Amid intense pressure from both sides of the debate, the Philadelphia School Reform Commission took, what some would see as, the middle road. The SRC approved five new charter schools from among the 39 applications at the end of a tumultuous meeting last Wednesday evening which was filled with protests and arrests. These new schools are the first traditional charter schools to be approved in Philadelphia since 2007.

At the meeting it was revealed that both organizations who submitted full applications for the open charter school spot in the 19134 zip code, String Theory Academy Schools and American Paradigm Schools, were denied approval from the SRC, leaving no new charter in Port Richmond.

This comes much to the dismay of Jurate Krokys, CEO of American Paradigm Schools. Krokys sees five charter schools being approved in other areas of the city as a step forward but not the amount of progress as she believes is necessary.

“What it doesn’t do, though, is address the severe needs of the Philadelphia School District to raise the level of quality schools for kids across the board,” said Krokys.

Charlie Mcgeehan, a former charter school teacher, current Philadelphia public school teacher and a member of the caucus of Working Educators for the Federation of Teachers Union, had different feelings about the five charters that were approved.

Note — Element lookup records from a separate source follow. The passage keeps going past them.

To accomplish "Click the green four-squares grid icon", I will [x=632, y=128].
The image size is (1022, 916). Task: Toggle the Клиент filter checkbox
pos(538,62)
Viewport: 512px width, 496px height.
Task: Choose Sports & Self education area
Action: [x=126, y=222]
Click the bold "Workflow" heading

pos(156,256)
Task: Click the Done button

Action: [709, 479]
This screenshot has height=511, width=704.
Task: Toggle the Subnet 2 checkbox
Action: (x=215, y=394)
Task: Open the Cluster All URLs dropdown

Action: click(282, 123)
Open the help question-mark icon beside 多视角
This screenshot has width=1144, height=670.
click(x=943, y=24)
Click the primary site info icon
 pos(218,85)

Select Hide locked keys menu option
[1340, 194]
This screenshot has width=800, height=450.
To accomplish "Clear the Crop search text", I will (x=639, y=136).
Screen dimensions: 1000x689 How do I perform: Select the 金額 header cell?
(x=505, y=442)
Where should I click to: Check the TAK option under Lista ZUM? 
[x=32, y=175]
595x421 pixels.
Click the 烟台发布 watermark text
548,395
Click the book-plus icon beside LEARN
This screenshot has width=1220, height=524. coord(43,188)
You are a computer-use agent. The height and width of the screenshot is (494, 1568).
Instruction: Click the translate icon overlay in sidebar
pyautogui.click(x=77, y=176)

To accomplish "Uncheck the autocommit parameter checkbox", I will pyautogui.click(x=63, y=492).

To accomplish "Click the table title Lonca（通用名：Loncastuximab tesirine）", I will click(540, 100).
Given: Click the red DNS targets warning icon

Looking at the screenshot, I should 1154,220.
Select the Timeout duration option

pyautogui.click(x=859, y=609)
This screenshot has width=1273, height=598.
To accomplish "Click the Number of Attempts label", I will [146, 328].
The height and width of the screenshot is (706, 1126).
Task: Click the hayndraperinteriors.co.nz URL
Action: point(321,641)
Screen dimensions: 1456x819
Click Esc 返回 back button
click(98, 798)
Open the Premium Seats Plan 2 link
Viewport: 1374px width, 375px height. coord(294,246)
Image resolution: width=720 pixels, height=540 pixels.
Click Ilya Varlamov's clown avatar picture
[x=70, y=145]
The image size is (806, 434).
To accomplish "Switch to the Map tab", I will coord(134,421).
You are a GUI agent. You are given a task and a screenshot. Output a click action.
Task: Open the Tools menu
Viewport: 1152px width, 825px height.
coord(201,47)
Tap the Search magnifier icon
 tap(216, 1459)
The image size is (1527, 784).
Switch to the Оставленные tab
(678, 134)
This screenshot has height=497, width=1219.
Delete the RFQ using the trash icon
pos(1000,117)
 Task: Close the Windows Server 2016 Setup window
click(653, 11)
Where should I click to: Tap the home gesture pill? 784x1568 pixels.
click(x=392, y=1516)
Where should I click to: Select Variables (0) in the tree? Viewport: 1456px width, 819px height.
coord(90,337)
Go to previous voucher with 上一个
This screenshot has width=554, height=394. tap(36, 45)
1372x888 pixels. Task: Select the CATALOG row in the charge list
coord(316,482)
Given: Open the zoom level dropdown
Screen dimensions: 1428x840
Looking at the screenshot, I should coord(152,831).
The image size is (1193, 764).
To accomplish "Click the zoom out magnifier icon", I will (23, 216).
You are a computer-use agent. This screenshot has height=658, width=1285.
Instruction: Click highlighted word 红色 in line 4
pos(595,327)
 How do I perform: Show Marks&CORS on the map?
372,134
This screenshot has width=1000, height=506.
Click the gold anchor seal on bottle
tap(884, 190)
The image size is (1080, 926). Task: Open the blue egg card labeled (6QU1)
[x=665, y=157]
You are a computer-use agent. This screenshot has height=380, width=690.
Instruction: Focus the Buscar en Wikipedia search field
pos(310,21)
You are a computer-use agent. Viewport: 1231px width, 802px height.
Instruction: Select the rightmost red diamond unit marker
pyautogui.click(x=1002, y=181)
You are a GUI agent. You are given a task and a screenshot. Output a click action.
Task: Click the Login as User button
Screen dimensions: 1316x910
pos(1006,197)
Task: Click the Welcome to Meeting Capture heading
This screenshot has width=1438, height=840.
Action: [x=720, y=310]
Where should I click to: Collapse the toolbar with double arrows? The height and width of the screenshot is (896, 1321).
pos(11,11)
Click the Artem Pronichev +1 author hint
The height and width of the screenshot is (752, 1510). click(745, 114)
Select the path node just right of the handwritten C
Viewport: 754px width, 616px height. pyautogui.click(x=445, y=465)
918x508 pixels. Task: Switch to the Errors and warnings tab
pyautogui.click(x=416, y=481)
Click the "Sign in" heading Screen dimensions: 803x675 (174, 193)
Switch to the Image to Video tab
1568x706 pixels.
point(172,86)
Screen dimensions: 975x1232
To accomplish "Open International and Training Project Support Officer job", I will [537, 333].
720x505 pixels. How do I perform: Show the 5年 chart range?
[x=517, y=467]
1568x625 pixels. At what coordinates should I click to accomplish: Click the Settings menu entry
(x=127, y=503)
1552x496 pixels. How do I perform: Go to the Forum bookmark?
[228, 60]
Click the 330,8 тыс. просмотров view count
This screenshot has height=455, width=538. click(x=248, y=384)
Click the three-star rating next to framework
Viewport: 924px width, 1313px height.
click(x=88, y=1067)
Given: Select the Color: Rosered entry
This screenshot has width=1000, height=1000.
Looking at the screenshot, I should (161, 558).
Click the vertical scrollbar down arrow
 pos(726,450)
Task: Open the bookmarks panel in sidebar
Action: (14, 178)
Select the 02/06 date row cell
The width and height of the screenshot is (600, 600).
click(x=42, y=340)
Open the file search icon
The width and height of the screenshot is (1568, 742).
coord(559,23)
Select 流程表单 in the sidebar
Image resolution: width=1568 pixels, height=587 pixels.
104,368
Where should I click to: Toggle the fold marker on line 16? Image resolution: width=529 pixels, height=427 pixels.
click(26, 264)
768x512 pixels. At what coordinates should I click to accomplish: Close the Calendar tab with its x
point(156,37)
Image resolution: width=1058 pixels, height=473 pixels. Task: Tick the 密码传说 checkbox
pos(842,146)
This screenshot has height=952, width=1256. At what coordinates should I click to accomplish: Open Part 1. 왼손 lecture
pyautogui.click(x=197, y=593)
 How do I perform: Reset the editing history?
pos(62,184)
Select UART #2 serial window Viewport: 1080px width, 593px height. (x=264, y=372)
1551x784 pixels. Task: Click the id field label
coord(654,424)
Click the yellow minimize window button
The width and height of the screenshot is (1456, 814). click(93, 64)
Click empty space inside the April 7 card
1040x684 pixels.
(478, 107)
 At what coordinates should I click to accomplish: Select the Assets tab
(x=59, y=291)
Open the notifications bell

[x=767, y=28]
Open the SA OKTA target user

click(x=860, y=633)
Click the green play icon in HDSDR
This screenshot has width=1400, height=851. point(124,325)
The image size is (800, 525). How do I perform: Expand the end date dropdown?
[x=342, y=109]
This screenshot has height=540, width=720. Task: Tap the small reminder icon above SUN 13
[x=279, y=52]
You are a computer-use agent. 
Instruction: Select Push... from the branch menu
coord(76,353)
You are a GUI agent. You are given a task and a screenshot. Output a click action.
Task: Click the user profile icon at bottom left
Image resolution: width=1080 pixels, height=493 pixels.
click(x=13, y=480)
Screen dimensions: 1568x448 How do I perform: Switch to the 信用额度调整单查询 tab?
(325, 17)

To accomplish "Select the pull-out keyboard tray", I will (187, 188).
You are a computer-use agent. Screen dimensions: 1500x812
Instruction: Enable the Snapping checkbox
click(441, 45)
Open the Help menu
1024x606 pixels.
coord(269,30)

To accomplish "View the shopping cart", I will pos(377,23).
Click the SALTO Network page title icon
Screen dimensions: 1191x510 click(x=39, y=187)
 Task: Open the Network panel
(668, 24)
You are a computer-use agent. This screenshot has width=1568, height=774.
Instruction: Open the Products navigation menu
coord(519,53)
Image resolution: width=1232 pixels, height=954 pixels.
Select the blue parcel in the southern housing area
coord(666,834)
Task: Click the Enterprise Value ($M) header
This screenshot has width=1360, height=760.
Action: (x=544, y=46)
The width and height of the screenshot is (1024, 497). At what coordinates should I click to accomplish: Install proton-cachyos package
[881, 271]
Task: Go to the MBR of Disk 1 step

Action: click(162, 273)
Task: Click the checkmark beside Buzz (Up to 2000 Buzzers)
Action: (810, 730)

“I was happy they approved five,” Mcgeehan said, “but I still see five as too many. Working in a neighborhood school, I don’t see that the district is in a position right now to afford any more charter schools, let alone five.”

Mary D’Anella, spokeswoman for String Theory Schools, feels as though charters provide an important choice to parents everywhere and is disappointed that the SRC decided not to approve a new school in Port Richmond, her own school in particular.

“We are disappointed and at this point are looking to see what the School District’s reason for the decision was,” said D’Anella.

One of the five members of the SRC, Commissioner Marjorie Neff, did reveal her reasoning for not voting for a single charter school to be approved in all of Philadelphia in a report published on Philly.com last week. She sighted a lack of the quality in the applications as her reasoning.

“There were deficiencies in all of them,” Neff said.

Mcgeehan feels Neff was right to deny the charters and sees the SRC as having a distinct responsibility to deny charter schools based on the information the commision has reviewed. In addition Mcgeehan feels that charter schools generally lack oversight and are hindered by  not having a true connection to the Philadelphia School District.

“Having been a teacher in charter schools and in district schools, I do not see charter schools as really being connected to the district in any way, other than every three to five years they have to go to the district and ask if they can continue to stay open,” said Mcgeehan. “So as we are giving out these schools, what we are losing is a system of schools that work.”

Krokys points out there are bad charter schools just as there are bad public schools but believes the main element being lost in the SRC’s decision is what children in neighborhoods like Port Richmond are losing in terms of a viable educational option for the community.

“They certainly recognized 19134 as an area in need of a charter school. So what is the SRC’s answer to this?” said Krokys. “The school district and the state have to be responsible for each and every one of their kids. Each child has the right to a quality education whatever form that may take; whether it’s public, public charter, faith-based or independent.”

Mcgeehan feels that using the valuable resources of the district the SRC and school charter office in order to review 39 charter school applications and spend time approving five of them is a waste of time. It is the only another distraction from what he sees as substantive issues that need each of these school government bodies’ attention to be resolved.

“I just don’t see opening new charter schools as furthering the discussion we need to have,” Mcgeehan said, “which is, what are these charter schools doing that we can bring into district schools? What is working in district schools that can be brought into charter schools?”

“Will what’s working in these schools actually become more successful and be supported in the way it needs to be supported to do that? I do think time will tell.”